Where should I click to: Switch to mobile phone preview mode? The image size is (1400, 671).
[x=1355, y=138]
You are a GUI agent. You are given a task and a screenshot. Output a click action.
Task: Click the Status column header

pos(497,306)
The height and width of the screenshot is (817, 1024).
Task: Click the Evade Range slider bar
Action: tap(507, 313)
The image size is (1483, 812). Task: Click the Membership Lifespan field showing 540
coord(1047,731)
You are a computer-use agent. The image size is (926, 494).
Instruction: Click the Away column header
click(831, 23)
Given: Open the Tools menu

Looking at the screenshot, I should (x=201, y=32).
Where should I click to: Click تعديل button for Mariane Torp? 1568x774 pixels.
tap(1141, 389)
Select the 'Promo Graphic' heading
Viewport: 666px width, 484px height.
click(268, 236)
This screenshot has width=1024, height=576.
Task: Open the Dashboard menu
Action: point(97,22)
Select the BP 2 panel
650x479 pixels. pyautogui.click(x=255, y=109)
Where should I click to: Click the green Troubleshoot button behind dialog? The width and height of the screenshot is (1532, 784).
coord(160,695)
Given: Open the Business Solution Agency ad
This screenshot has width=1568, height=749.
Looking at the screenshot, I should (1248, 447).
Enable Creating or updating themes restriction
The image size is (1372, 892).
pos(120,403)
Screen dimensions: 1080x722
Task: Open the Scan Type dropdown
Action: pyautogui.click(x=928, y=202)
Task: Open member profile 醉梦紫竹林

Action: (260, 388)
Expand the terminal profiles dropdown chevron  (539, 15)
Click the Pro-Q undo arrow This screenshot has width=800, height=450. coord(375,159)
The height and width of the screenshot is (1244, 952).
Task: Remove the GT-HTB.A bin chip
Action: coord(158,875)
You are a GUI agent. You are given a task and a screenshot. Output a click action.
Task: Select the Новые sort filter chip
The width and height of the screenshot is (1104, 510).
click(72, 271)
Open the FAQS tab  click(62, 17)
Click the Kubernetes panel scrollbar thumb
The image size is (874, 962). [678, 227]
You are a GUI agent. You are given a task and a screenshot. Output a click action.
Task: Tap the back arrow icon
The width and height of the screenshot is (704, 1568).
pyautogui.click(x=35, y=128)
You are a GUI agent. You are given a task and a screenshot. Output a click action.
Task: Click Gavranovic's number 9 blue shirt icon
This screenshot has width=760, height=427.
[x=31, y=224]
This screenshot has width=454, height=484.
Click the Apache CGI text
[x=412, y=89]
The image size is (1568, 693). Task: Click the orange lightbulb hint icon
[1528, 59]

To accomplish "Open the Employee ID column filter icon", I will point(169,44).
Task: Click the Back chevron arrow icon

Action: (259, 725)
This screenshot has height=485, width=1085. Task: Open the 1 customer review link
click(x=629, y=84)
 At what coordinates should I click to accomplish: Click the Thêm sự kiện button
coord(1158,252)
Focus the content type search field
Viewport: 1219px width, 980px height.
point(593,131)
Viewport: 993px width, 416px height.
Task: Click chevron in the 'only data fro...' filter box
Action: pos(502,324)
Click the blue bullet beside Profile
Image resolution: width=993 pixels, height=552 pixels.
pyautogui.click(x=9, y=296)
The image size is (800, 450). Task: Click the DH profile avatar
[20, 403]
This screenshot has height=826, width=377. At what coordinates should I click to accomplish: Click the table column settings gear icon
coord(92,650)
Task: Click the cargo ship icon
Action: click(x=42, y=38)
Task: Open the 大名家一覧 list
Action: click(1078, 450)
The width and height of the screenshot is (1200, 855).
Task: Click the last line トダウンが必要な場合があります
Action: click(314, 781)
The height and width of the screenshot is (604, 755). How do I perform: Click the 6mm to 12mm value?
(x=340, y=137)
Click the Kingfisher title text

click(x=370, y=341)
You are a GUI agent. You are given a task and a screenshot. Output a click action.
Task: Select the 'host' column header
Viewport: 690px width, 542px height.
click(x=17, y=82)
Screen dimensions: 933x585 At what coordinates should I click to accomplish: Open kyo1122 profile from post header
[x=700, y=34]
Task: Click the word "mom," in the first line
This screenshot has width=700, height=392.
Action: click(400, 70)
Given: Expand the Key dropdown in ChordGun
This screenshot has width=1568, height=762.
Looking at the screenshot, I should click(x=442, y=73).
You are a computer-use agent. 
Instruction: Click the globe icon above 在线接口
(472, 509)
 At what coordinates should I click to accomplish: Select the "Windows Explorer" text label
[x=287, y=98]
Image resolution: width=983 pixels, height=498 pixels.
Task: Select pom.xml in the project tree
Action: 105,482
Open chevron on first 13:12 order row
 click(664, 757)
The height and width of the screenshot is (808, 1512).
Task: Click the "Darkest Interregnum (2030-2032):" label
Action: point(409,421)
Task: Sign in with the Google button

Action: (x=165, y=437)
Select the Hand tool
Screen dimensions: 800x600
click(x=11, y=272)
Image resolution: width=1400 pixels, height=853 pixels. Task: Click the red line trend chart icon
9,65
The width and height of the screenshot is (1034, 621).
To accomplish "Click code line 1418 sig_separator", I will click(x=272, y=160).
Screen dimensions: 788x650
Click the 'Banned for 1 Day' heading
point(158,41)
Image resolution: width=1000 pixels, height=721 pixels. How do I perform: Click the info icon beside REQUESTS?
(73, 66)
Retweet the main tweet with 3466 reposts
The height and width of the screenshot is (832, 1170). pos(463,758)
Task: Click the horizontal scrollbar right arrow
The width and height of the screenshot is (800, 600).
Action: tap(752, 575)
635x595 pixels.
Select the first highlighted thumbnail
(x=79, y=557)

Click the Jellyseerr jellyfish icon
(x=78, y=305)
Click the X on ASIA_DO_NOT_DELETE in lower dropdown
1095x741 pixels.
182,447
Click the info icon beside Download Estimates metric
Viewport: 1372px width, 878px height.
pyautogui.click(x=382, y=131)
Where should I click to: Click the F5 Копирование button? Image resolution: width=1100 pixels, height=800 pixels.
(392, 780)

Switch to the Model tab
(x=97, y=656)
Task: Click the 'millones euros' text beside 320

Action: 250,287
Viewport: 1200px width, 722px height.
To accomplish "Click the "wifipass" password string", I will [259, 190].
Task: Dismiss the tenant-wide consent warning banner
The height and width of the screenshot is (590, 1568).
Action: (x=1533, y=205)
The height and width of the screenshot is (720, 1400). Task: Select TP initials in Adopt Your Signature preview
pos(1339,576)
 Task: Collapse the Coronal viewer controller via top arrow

^^^^^^^^

Write out all the material exactly.

■ Reply:
Where should I click to: Switch to mobile phone preview mode? The image size is (1400, 671).
[x=1355, y=138]
You are a GUI agent. You are given a task and a screenshot. Output a click action.
Task: Click the Status column header

pos(497,306)
The height and width of the screenshot is (817, 1024).
Task: Click the Evade Range slider bar
Action: tap(507, 313)
The image size is (1483, 812). Task: Click the Membership Lifespan field showing 540
coord(1047,731)
You are a computer-use agent. The image size is (926, 494).
Instruction: Click the Away column header
click(831, 23)
Given: Open the Tools menu

Looking at the screenshot, I should (x=201, y=32).
Where should I click to: Click تعديل button for Mariane Torp? 1568x774 pixels.
tap(1141, 389)
Select the 'Promo Graphic' heading
Viewport: 666px width, 484px height.
click(268, 236)
This screenshot has width=1024, height=576.
Task: Open the Dashboard menu
Action: point(97,22)
Select the BP 2 panel
650x479 pixels. pyautogui.click(x=255, y=109)
Where should I click to: Click the green Troubleshoot button behind dialog? The width and height of the screenshot is (1532, 784).
coord(160,695)
Given: Open the Business Solution Agency ad
This screenshot has width=1568, height=749.
Looking at the screenshot, I should (1248, 447).
Enable Creating or updating themes restriction
The image size is (1372, 892).
pos(120,403)
Screen dimensions: 1080x722
Task: Open the Scan Type dropdown
Action: pyautogui.click(x=928, y=202)
Task: Open member profile 醉梦紫竹林

Action: (260, 388)
Expand the terminal profiles dropdown chevron  (539, 15)
Click the Pro-Q undo arrow This screenshot has width=800, height=450. coord(375,159)
The height and width of the screenshot is (1244, 952).
Task: Remove the GT-HTB.A bin chip
Action: coord(158,875)
You are a GUI agent. You are given a task and a screenshot. Output a click action.
Task: Select the Новые sort filter chip
The width and height of the screenshot is (1104, 510).
click(72, 271)
Open the FAQS tab  click(62, 17)
Click the Kubernetes panel scrollbar thumb
The image size is (874, 962). [678, 227]
You are a GUI agent. You are given a task and a screenshot. Output a click action.
Task: Tap the back arrow icon
The width and height of the screenshot is (704, 1568).
pyautogui.click(x=35, y=128)
You are a GUI agent. You are given a task and a screenshot. Output a click action.
Task: Click Gavranovic's number 9 blue shirt icon
This screenshot has width=760, height=427.
[x=31, y=224]
This screenshot has width=454, height=484.
Click the Apache CGI text
[x=412, y=89]
The image size is (1568, 693). Task: Click the orange lightbulb hint icon
[1528, 59]

To accomplish "Open the Employee ID column filter icon", I will point(169,44).
Task: Click the Back chevron arrow icon

Action: (259, 725)
This screenshot has height=485, width=1085. Task: Open the 1 customer review link
click(x=629, y=84)
 At what coordinates should I click to accomplish: Click the Thêm sự kiện button
coord(1158,252)
Focus the content type search field
Viewport: 1219px width, 980px height.
point(593,131)
Viewport: 993px width, 416px height.
Task: Click chevron in the 'only data fro...' filter box
Action: pos(502,324)
Click the blue bullet beside Profile
Image resolution: width=993 pixels, height=552 pixels.
pyautogui.click(x=9, y=296)
The image size is (800, 450). Task: Click the DH profile avatar
[20, 403]
This screenshot has height=826, width=377. At what coordinates should I click to accomplish: Click the table column settings gear icon
coord(92,650)
Task: Click the cargo ship icon
Action: click(x=42, y=38)
Task: Open the 大名家一覧 list
Action: click(1078, 450)
The width and height of the screenshot is (1200, 855).
Task: Click the last line トダウンが必要な場合があります
Action: click(314, 781)
The height and width of the screenshot is (604, 755). How do I perform: Click the 6mm to 12mm value?
(x=340, y=137)
Click the Kingfisher title text

click(x=370, y=341)
You are a GUI agent. You are given a task and a screenshot. Output a click action.
Task: Select the 'host' column header
Viewport: 690px width, 542px height.
click(x=17, y=82)
Screen dimensions: 933x585 At what coordinates should I click to accomplish: Open kyo1122 profile from post header
[x=700, y=34]
Task: Click the word "mom," in the first line
This screenshot has width=700, height=392.
Action: click(400, 70)
Given: Expand the Key dropdown in ChordGun
This screenshot has width=1568, height=762.
Looking at the screenshot, I should click(x=442, y=73).
You are a computer-use agent. 
Instruction: Click the globe icon above 在线接口
(472, 509)
 At what coordinates should I click to accomplish: Select the "Windows Explorer" text label
[x=287, y=98]
Image resolution: width=983 pixels, height=498 pixels.
Task: Select pom.xml in the project tree
Action: 105,482
Open chevron on first 13:12 order row
 click(664, 757)
The height and width of the screenshot is (808, 1512).
Task: Click the "Darkest Interregnum (2030-2032):" label
Action: point(409,421)
Task: Sign in with the Google button

Action: (x=165, y=437)
Select the Hand tool
Screen dimensions: 800x600
click(x=11, y=272)
Image resolution: width=1400 pixels, height=853 pixels. Task: Click the red line trend chart icon
9,65
The width and height of the screenshot is (1034, 621).
To accomplish "Click code line 1418 sig_separator", I will click(x=272, y=160).
Screen dimensions: 788x650
Click the 'Banned for 1 Day' heading
point(158,41)
Image resolution: width=1000 pixels, height=721 pixels. How do I perform: Click the info icon beside REQUESTS?
(73, 66)
Retweet the main tweet with 3466 reposts
The height and width of the screenshot is (832, 1170). pos(463,758)
Task: Click the horizontal scrollbar right arrow
The width and height of the screenshot is (800, 600).
Action: tap(752, 575)
635x595 pixels.
Select the first highlighted thumbnail
(x=79, y=557)

Click the Jellyseerr jellyfish icon
(x=78, y=305)
Click the X on ASIA_DO_NOT_DELETE in lower dropdown
1095x741 pixels.
182,447
Click the info icon beside Download Estimates metric
Viewport: 1372px width, 878px height.
pyautogui.click(x=382, y=131)
Where should I click to: Click the F5 Копирование button? Image resolution: width=1100 pixels, height=800 pixels.
(392, 780)

Switch to the Model tab
(x=97, y=656)
Task: Click the 'millones euros' text beside 320

Action: 250,287
Viewport: 1200px width, 722px height.
To accomplish "Click the "wifipass" password string", I will [259, 190].
Task: Dismiss the tenant-wide consent warning banner
The height and width of the screenshot is (590, 1568).
Action: (x=1533, y=205)
The height and width of the screenshot is (720, 1400). Task: Select TP initials in Adopt Your Signature preview
pos(1339,576)
 Task: Collapse the Coronal viewer controller via top arrow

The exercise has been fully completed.